## Task instructions
Print, in exact form, the lines below from the one containing "Click US flag beside Business Inventories row" through the one containing "Screen dimensions: 624x495", and omit all others.

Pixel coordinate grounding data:
□ □ □
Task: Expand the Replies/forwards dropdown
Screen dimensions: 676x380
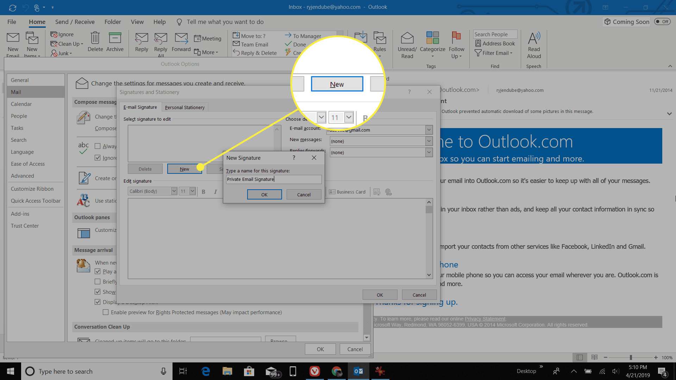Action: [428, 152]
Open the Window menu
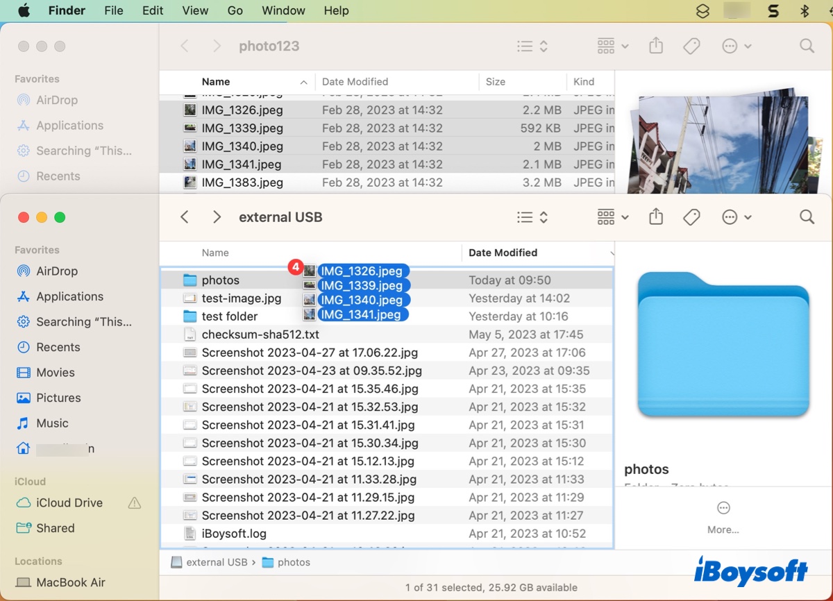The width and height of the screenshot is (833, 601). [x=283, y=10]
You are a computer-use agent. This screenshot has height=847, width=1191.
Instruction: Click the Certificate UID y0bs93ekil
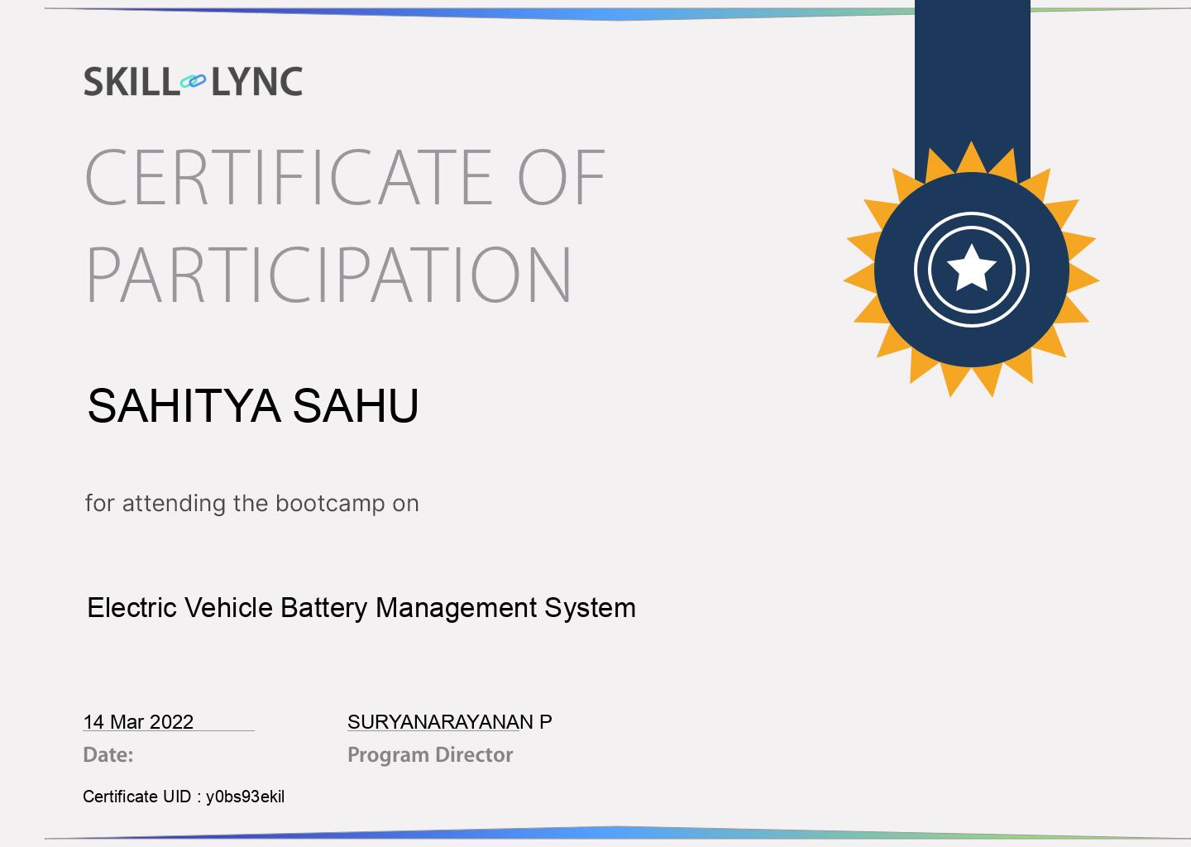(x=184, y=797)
□ □ □
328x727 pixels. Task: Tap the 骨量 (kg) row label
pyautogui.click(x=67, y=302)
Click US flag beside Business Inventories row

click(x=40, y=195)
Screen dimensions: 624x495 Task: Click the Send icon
□ □ □
## Answer
Click US flag beside Business Inventories row

click(x=40, y=195)
Screen dimensions: 624x495 Task: Click the Send icon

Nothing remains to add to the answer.